RACHEL MARTIN, HOST:
Podcasts - everyone seems to have one. And more and more people are listening to them. At the same time, sales for audiobooks are growing faster than any other segment of the publishing industry. And that got NPR's Lynn Neary wondering if podcasts might be helping to drive listeners to audiobooks. She discovered the answer is not that clear-cut.
LYNN NEARY, BYLINE: Macmillan Audio, a division of one of the big five New York-based publishing houses, got into podcasting a decade ago, says president and publisher Mary Beth Roche.
MARY BETH ROCHE: It looked like an interesting new way of reaching consumers at a time when we were experimenting with a lot of different digital ideas.
NEARY: Macmillan teamed up with Mignon Fogarty, who had started her own podcast network beginning with her own podcast, "Grammar Girl."
(SOUNDBITE OF PODCAST, "GRAMMAR GIRL")
MIGNON FOGARTY: Some of the most dangerous words you can throw around are always and never. They almost beg people to ask, really, never?
NEARY: Roche says Macmillan helped Fogarty build the Quick and Dirty Tips network, QDT for short.
ROCHE: It was an opportunity to build a network of podcasts that were all a very particular type - short format, tip-oriented, actionable, helpful advice on a variety of subjects.
NEARY: But now Macmillan Audio wants to expand into a different format - the long-form narrative. And to do that, it has turned to Tor Books, which specializes in genre fiction.
JEN GUNNELS: Fantasy, horror and science fiction...
GUNNELS: ...All the good, gooey, wonderful, fannish, delightful, geeky wondrousness.
NEARY: Jen Gunnels is an editor at Tor Books, which has just launched a new podcasting project. It reverses the traditional route for publishing a book.
GUNNELS: Most publishing, text, print is the primary edition format. And we thought, well, what's to say we couldn't make audio the primary format? And we kind of went from there, building it from the ground up.

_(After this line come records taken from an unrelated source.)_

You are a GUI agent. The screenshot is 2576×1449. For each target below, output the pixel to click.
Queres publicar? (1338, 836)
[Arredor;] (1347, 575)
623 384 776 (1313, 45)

NEARY: Starting in August, Tor will release a 14-part podcast of an original audio drama called "Steal The Stars" by Mac Rogers. It's a love story set at a secret military base where an alien and its spacecraft are under guard. This clip from a demo tape gives a hint of what's to come.
(SOUNDBITE OF ARCHIVED RECORDING)
UNIDENTIFIED ACTOR #1: (As character) Have you been contacted about moss, the harp, object E or any ongoing operations at Quill Marine by anyone unaffiliated with Quill Marine?
UNIDENTIFIED ACTOR #2: (As character) No.
UNIDENTIFIED ACTOR #1: (As character) Please remain still and silent until I tell you otherwise.
NEARY: Once all 14 episodes of the podcast have aired, Macmillan will release an audiobook and also a novelization of the play in paperback and e-book form. Mary Beth Roche says Macmillan Audio is interested in experimenting with podcasts because they're a gateway to audiobooks.
ROCHE: For people who are just getting used to spoken-word entertainment, it's an interesting entry point. It's not too much of a commitment. It's not as scary as, say, oh, I'm going to download this 30-hour audiobook.
NEARY: Roche points to the popular podcast "Serial" as an example.
ROCHE: A lot of people came to that. They heard about it. They were enjoying it and thought, what else can I listen to?
NEARY: But there's another way that "Serial" and other popular podcasts drive listeners to audiobooks.
(SOUNDBITE OF AD)
UNIDENTIFIED WOMAN: Support for "Serial" comes from Audible.
NEARY: Audible, the Amazon-owned behemoth of the audiobook world, both sells audiobooks and produces original audio content.
ANDY GAIES: I love the fact that more people are listening.
NEARY: Andy Gaies is Audible's chief content officer. Audible believes it has made long-form listening a habit for millions of people and that has helped the podcast boom. Gaies says there is a synergy between podcasts and audiobooks, and it benefits both.
GAIES: The more people with headphones in listening to the spoken word means that the investment that Audible has made in content, in customer service, in technology and the large amount of money we spend raising awareness is succeeding. And whatever path people take to experience spoken-word content for the first time is fantastic.
NEARY: And there may be one overriding reason why both podcasts and audiobooks are doing so well. People just like listening to stories. Lynn Neary, NPR News, Washington.